Mas nos filmes 4, 5, 6 e 7, ele encara seu lado ‘humano demasiado humano’: ele perde, sofre, se agonia e duvida. Seu amigo, seu padrinho e seu mentor são ceifados de forma trágica (apesar de coerente para historia), aumentando cada vez mais seu vazio existencial. Como ele agüenta? Ele não agüenta. A cada filme sentimos que, não só o Harry, mas o filme em geral reflete os sentimentos que ganham lugar dentro do próprio Harry. É uma forma de extravasar emoções represadas. Os espectadores vêem nas cores, na musica e, lógico, nos personagens, uma crescente angustia, uma forte tensão, quase uma sensação de luto eterno cujo foco é uma série de emoções vividas sem possibilidade de expressão e a incerteza de continuarem vivos no momento seguinte. Tal fato alimenta a vontade de Harry e seus amigos de se aventurar em situações perigosas o tempo todo: todos os três necessitam do mesmo tipo de atenção e reconhecimento.

Nos filmes 4, 5, 6 e 7, Harry supera o que nem teve tempo de sentir. Ele é um sujeito atordoado que precisa seguir a vida, ou melhor, seguir a sina imposta a ele anos atrás. E cada vez mais ele vai entrando num processo de irrealidade e sem sentido, só amenizada pela presença incondicional (amizade) de Hermione e Rony, suas extensões e conversões.

Dizem que se uma pessoa é emocionalmente atingida pela perda, quando confrontada com o corpo da pessoa falecida, poderá começar a ultrapassar o nonsense da morte e readquirir equilíbrio emocional. Será? Pode ser, afinal, por exemplo, quando a pessoa assisti a morte gera em trauma sério ao seu psicologismo, mas ver o corpo ou assistir ao funeral tornam-se maneiras importantes de se tomar pé da realidade e mentalmente dizer adeus à pessoa querida. Diante de mortes tão próximas, Harry aceita sua verdade: ele é mesmo ‘o escolhido’ e tem uma missão a cumprir.
○ ○ ○ ○
REQUISITOS DA TAREFA: Escreva a continuação do texto sobre o luto de Harry nos filmes, começando logo após a última frase.

MATERIAL FORNECIDO:
○ ○ ○ ○
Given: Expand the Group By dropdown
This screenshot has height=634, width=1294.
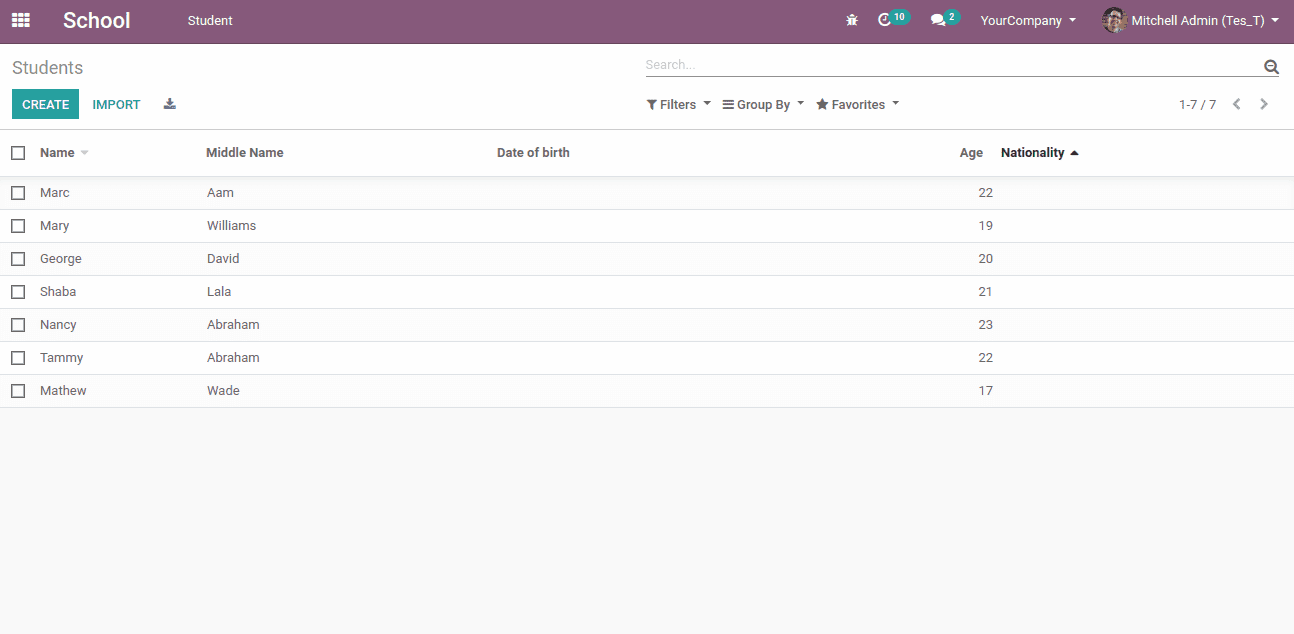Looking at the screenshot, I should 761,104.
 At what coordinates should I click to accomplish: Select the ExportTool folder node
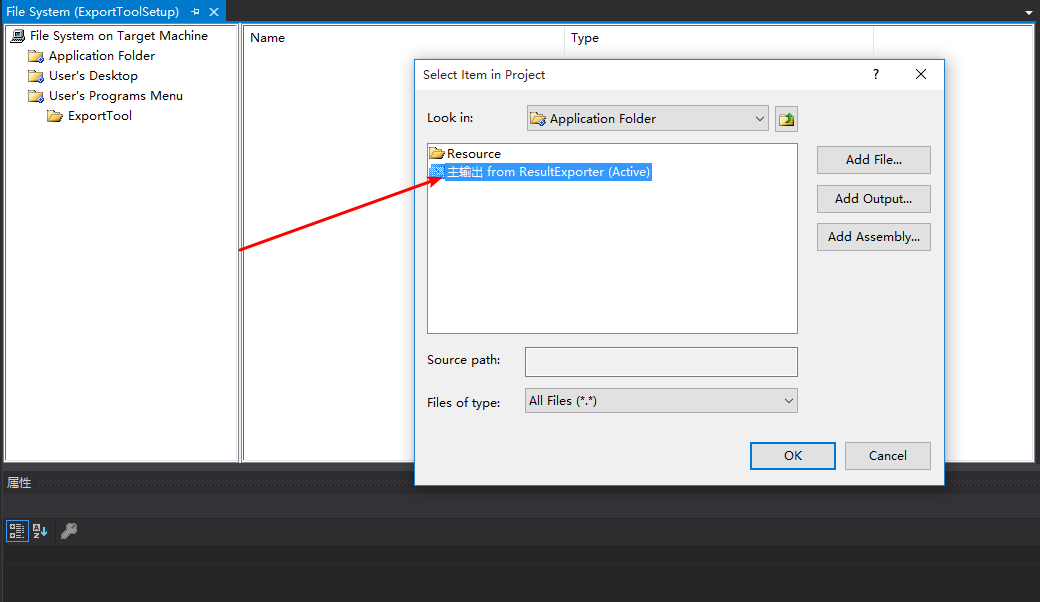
○ ○ ○ ○
RESPOSTA DA TAREFA:
Fora a morte, parceira de seus julgamentos e pensamentos, Harry renasce como vingador. É a vingança que energiza sua imaginação, inteligência e criatividade, afinal fora os pais, as outras mortes acontecem diante de seus olhos e dentro de um problema que ele já conhece: existência de Voldemort. O que fica é uma grande INQUIETAÇÃO, uma estrutura de RELAXAMENTO travada e problemas na CONCENTRAÇÃO.

Em muitos momentos, Harry se entrega a profunda INTROSPECÇÃO porque acredita ser esta uma maneira de proteger aos amigos. E privilegia elementos ao coração, aos olhos e às idéias: a CULPA e a RAIVA. Ai a complexidade das emoções é muito maior levando Harry a duvidar até mesmo dos amigos. Ele se coloca num dilema, segundo Dumbledore, entre’ o que é certo e o que é fácil’.

Harry é simboliza o sujeito depressivo, bipolar, hiperativo, cheio de necessidades. Seu comportamento é irregular em cada um dos filmes porque está constantemente em crise aflitiva, ainda que observemos que Harry continua com suas atividades normais de estudante. Como assim? Que cabeça’ é essa? Só o amor e a amizade ajudam a continuar? Lembremos que a saga é uma grande ficção sobre um herói juvenil que vive por superações, logo sob qualquer circunstancia o final é feliz mesmo! Ou seja, em cada um dos livros, em algum momento, por quaisquer motivações, Harry ‘abre mão’ do seu luto, mas por causa dele, inicia um novo tempo de vida onde a busca solução ao seu destino. Que bom!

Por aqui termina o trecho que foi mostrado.